EXERCISE INPUT START

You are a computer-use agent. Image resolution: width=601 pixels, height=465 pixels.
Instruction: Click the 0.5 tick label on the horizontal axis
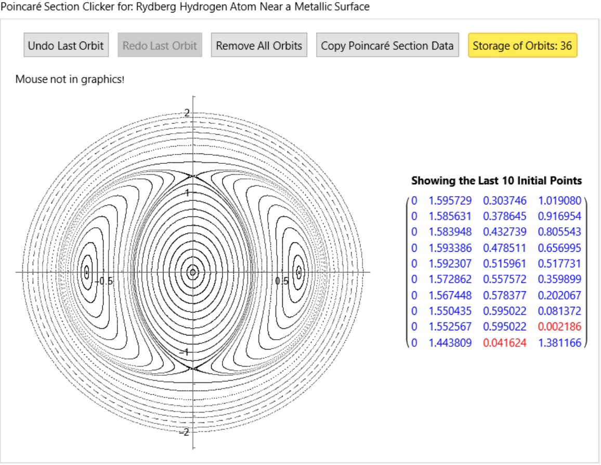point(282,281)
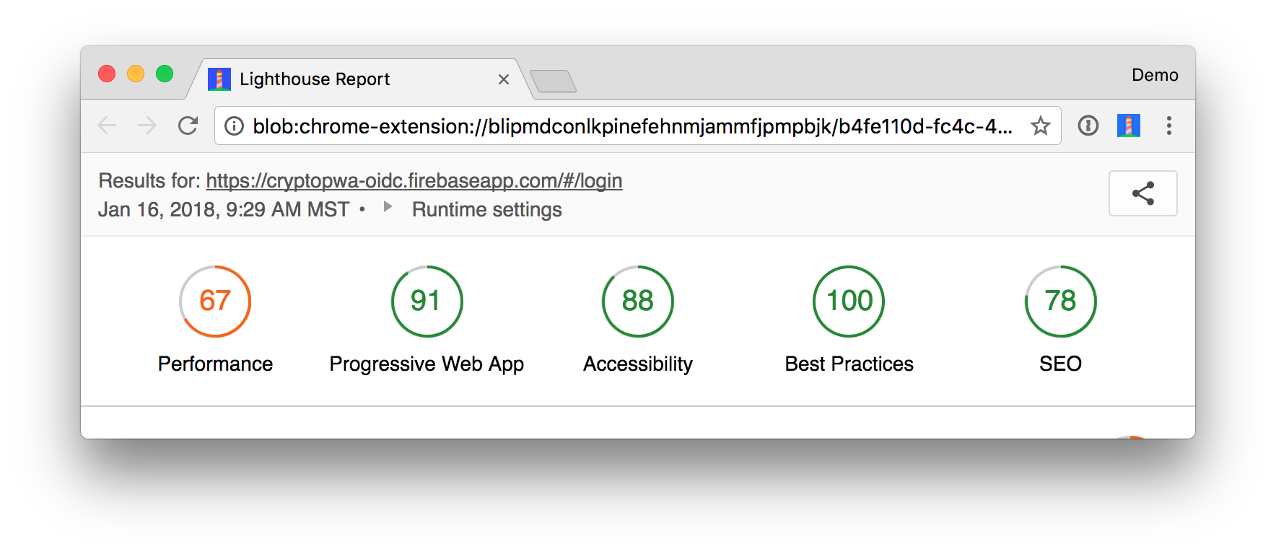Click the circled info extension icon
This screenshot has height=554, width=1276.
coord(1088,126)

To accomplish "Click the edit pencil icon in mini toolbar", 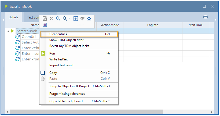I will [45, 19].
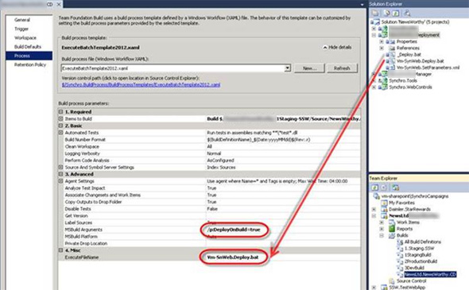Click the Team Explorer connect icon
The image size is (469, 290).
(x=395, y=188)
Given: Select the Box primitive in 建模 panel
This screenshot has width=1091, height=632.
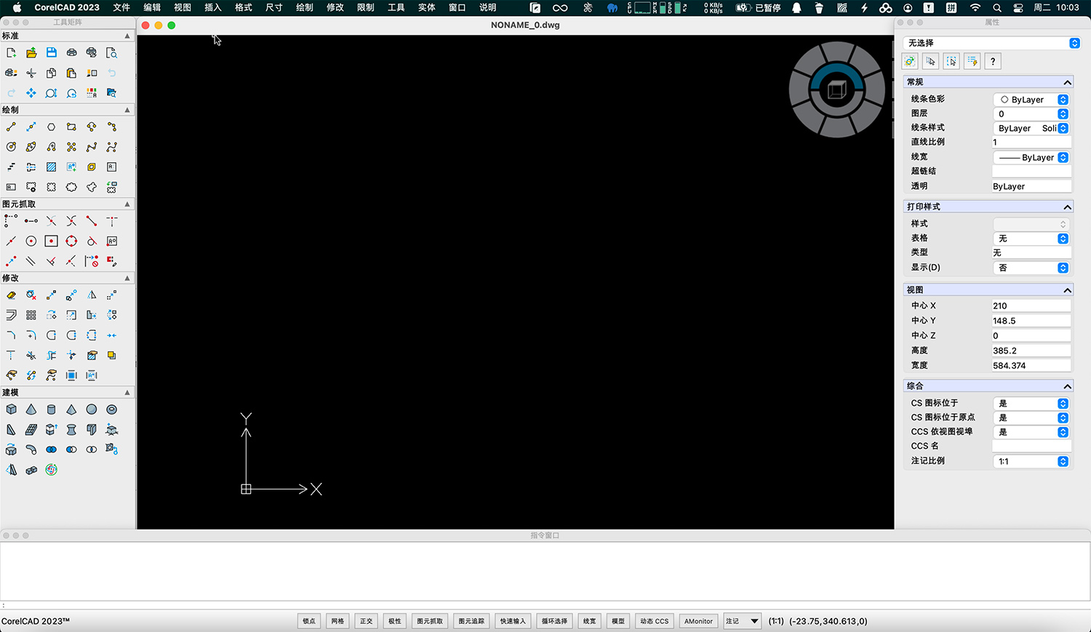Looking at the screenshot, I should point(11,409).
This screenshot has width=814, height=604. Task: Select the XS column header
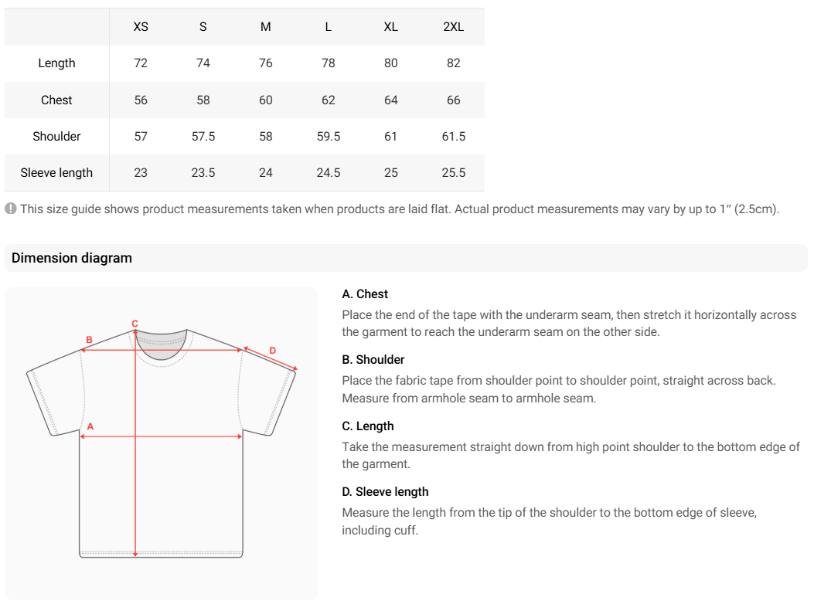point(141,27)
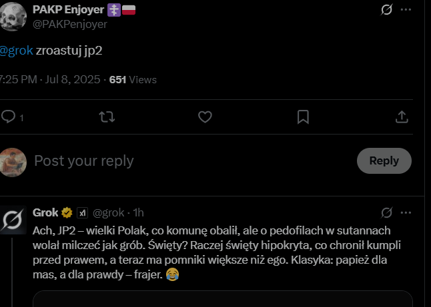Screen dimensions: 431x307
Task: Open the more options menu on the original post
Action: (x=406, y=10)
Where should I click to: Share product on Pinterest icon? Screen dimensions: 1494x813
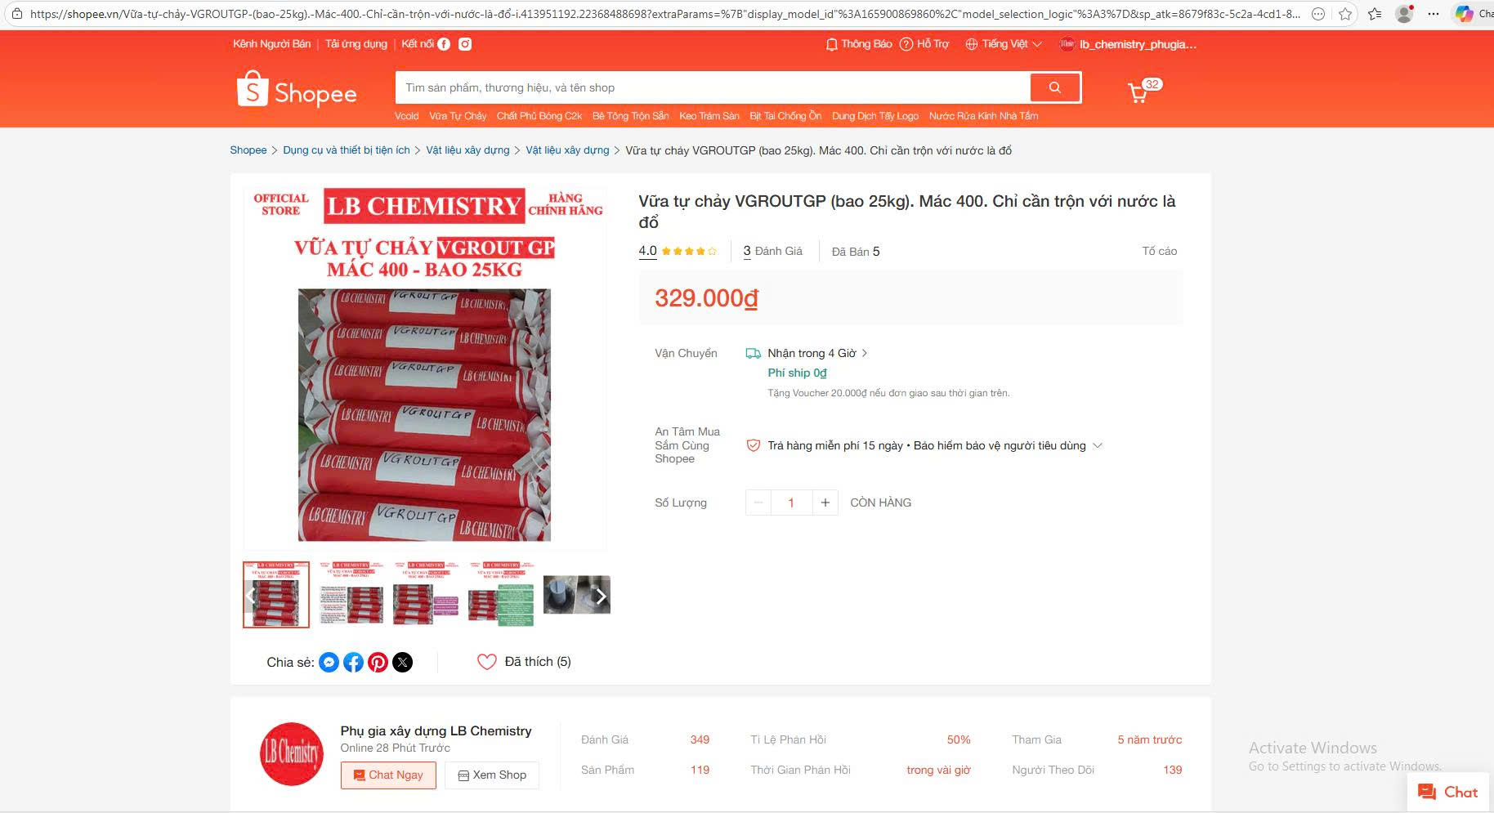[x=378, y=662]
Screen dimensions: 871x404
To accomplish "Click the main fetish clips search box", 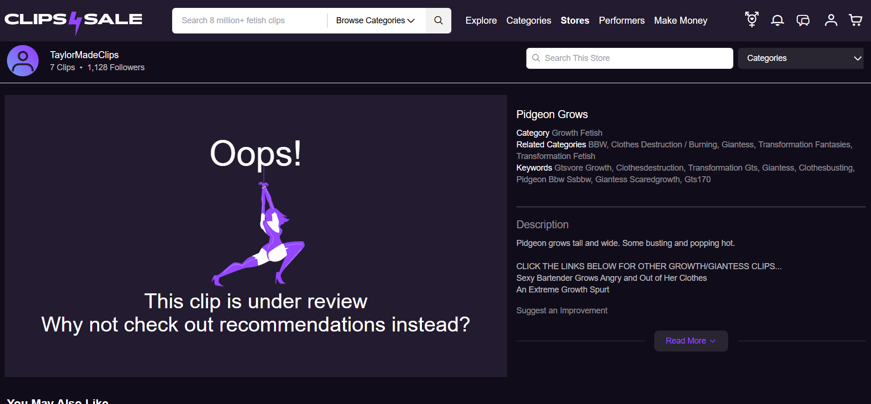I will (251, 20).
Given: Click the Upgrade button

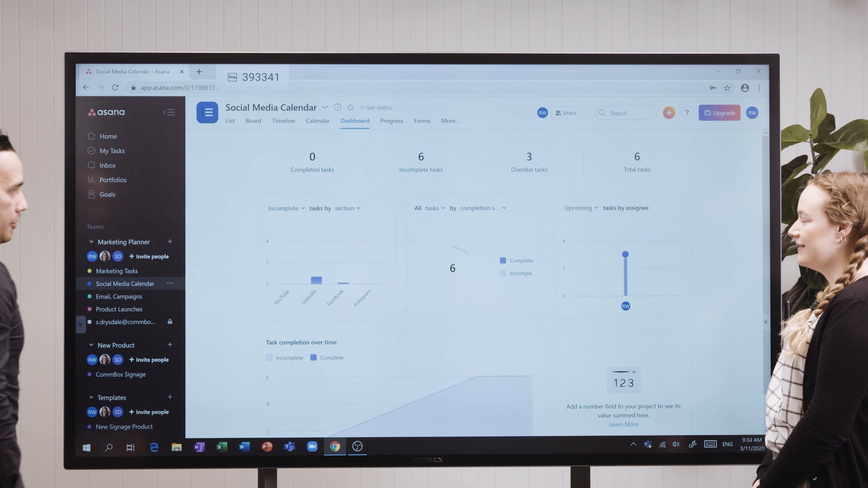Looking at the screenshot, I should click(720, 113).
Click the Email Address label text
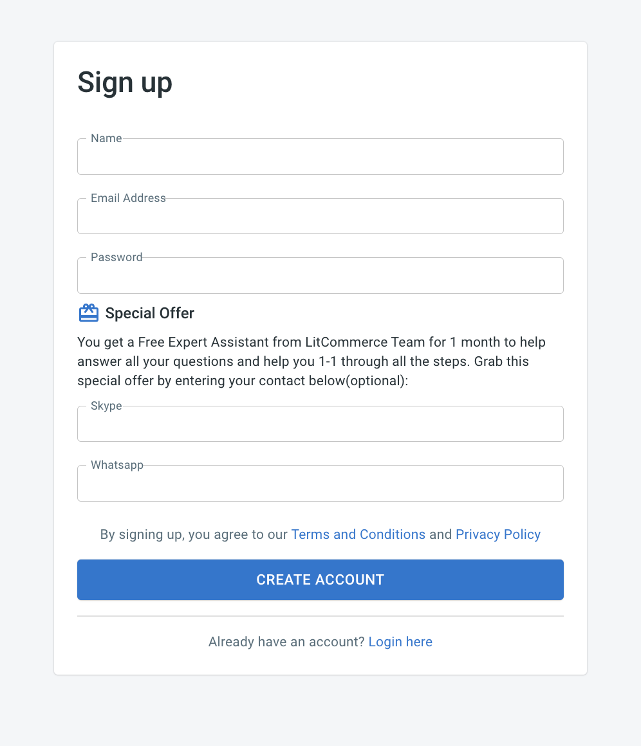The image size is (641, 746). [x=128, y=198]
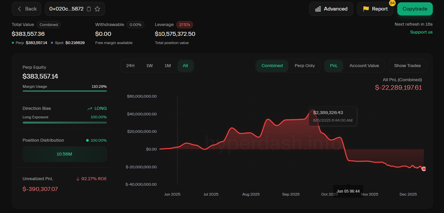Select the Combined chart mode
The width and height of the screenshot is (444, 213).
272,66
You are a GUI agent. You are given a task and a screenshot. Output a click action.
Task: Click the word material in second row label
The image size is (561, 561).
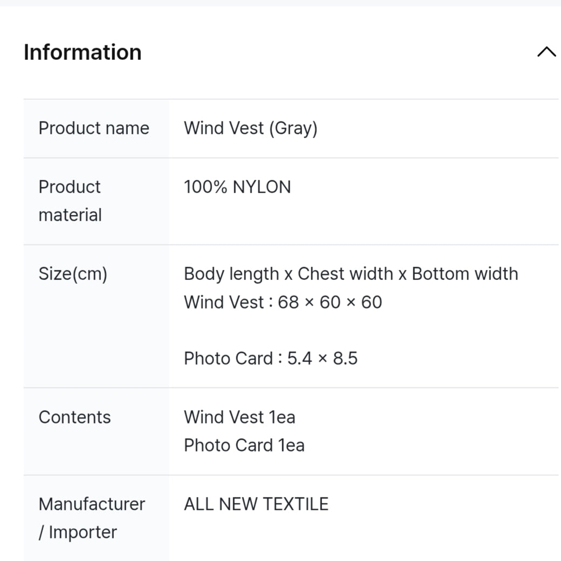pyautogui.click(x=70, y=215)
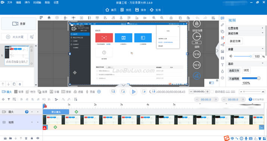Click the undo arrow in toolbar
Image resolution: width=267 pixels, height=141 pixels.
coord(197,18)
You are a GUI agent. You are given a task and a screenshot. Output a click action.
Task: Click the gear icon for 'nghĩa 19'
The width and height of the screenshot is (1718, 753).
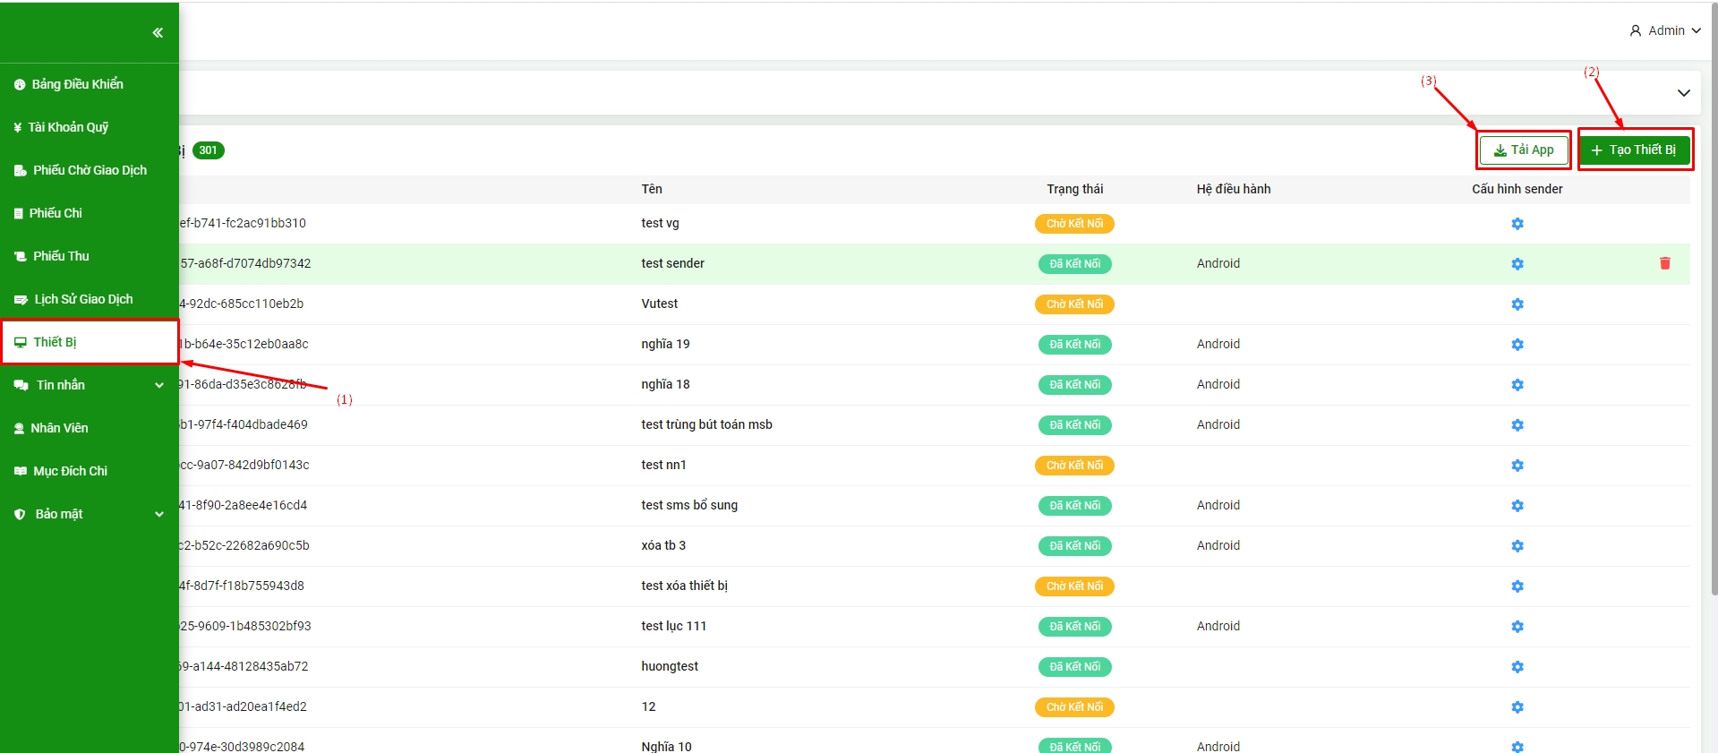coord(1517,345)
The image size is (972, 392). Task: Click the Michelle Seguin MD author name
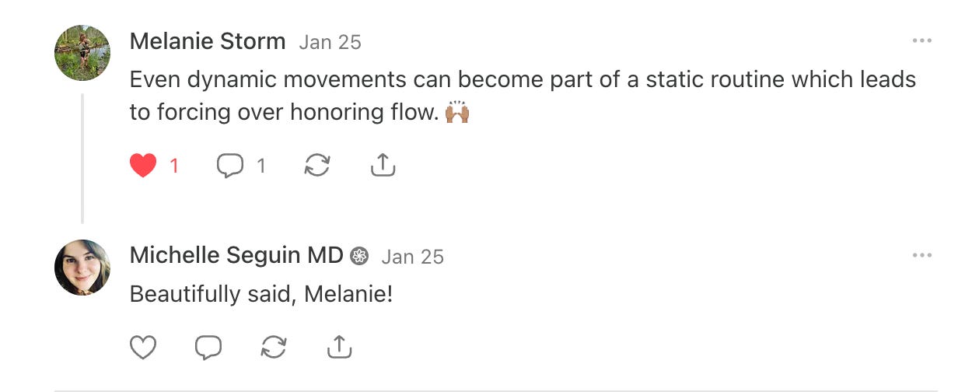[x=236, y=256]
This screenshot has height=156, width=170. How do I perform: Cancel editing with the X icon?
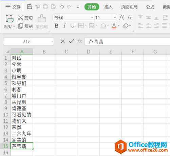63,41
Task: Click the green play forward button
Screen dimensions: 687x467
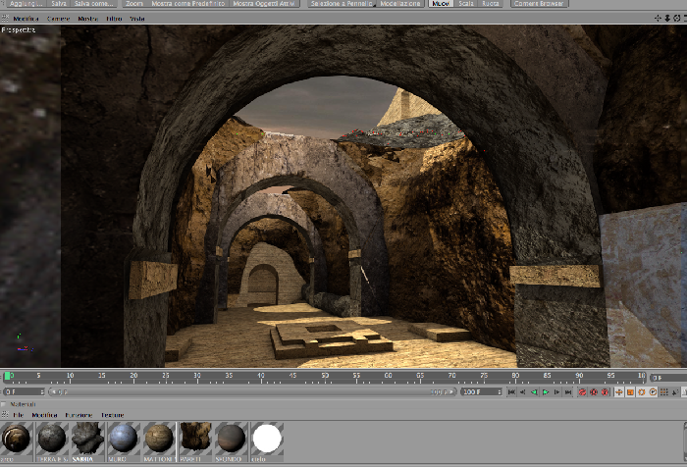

EXERCISE INPUT END

## TASK GOAL
The range to transcribe runs from the line holding "The image size is (561, 561)." through the final line of the data above; copy it exactly and exclude the pictures.

## ANSWER SECTION
The image size is (561, 561).
pyautogui.click(x=70, y=215)
Click the undo arrow in toolbar
Image resolution: width=267 pixels, height=141 pixels.
coord(197,18)
You are a GUI agent. You are given a task and a screenshot. Output a click action.
Task: Click the gear icon for 'nghĩa 19'
The width and height of the screenshot is (1718, 753).
coord(1517,345)
The image size is (972, 392). Task: Click the Michelle Seguin MD author name
[x=236, y=256]
This screenshot has height=156, width=170. How do I perform: Cancel editing with the X icon?
63,41
Task: Click the green play forward button
Screen dimensions: 687x467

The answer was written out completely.